L'arrêt que notre Cour a prononcé dans l'affaire Tignish, précitée, exige que, lorsqu'elle est saisie d'un appel interjeté d'une décision rendue par le ministre en vertu du sous-alinéa 3(2)c)(ii), la Cour de l'impôt procède à une analyse à deux étapes. À la première étape, la Cour de l'impôt doit limiter son analyse au contrôle de la légalité de la décision du ministre. Ce n'est que lorsqu'elle conclut que l'un des motifs d'intervention est établi que la Cour de l'impôt peut examiner le bien-fondé de la décision du ministre. Comme nous l'expliquerons plus en détail plus loin, c'est en limitant son analyse préliminaire que la Cour de l'impôt fait preuve de retenue judiciaire envers le ministre lorsqu'elle examine en appel les décisions discrétionnaires que celui-ci rend en vertu du sous-alinéa 3(2)c)(ii). Dans l'arrêt Tignish, notre Cour a, sous la plume du juge Desjardins, expliqué dans les termes suivants la compétence limitée qui est conférée à la Cour de l'impôt à cette première étape de l'analyse :

Le paragraphe 7(1) de la Loi porte que la Cour de l'impôt a le pouvoir de décider toute question de fait et de droit. La requérante, qui en appelle du règlement du ministre, a le fardeau de prouver sa cause et a le droit de soumettre de nouveaux éléments de preuve pour réfuter les faits sur lesquels s'est appuyé le ministre. Toutefois, comme la décision du ministre est discrétionnaire, l'intimé fait valoir que la compétence de la Cour de l'impôt est strictement circonscrite. Le ministre est la seule personne qui puisse établir à sa satisfaction, compte tenu de toutes les circonstances, notamment la rémunération versée, les modalités d'emploi et l'importance du travail accompli, que la requérante et son employée sont réputées avoir entre elles un lien de dépendance. Souscrivant à l'arrêt Minister of National Revenue v.

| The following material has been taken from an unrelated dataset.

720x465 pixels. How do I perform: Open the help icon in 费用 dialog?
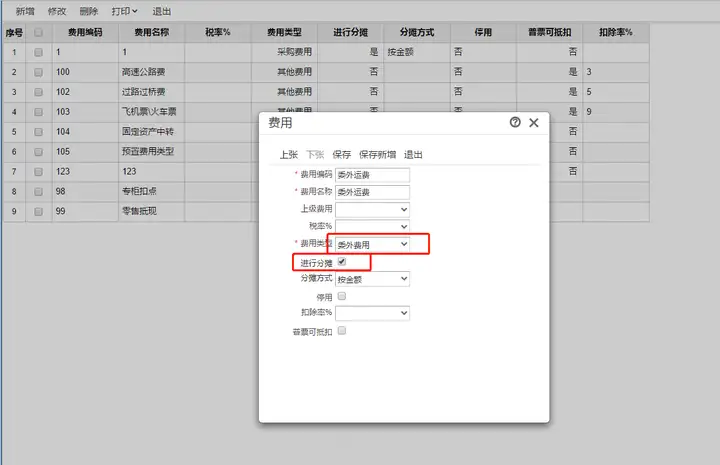click(515, 122)
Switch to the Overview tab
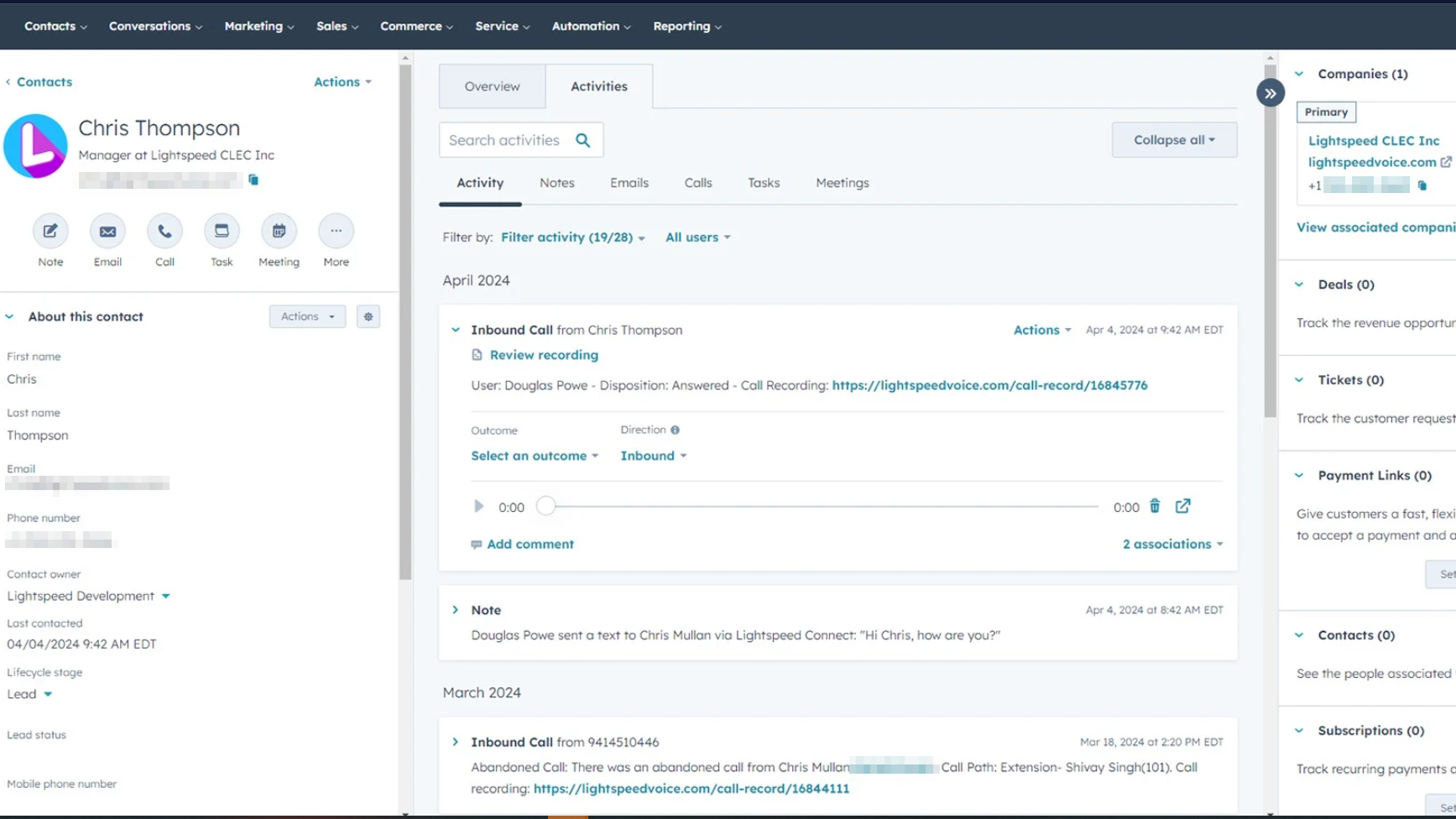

Wrights' Canadian Ropes Ltd., qui fait autorité, l'intimé prétend que, à moins que l'on établisse que le ministre n'a pas tenu compte de toutes les circonstances (comme il y est tenu aux termes du sous-alinéa 3(2)c)(ii) de la Loi), a pris en compte des facteurs dépourvus d'intérêt ou a violé un principe de droit, la Cour ne peut intervenir. En outre, la Cour a le droit d'examiner les faits qui, selon la preuve, se trouvaient devant le ministre quand il est arrivé à sa conclusion, pour décider si ces faits sont prouvés. Mais s'il y a suffisamment d'éléments pour appuyer la conclusion du ministre, la Cour n'a pas toute latitude pour l'infirmer simplement parce qu'elle serait arrivée à une conclusion différente. Toutefois, si la Cour est d'avis que les faits sont insuffisants, en droit, pour appuyer la conclusion du ministre, la décision de ce dernier ne peut tenir et la Cour est justifiée d'intervenir.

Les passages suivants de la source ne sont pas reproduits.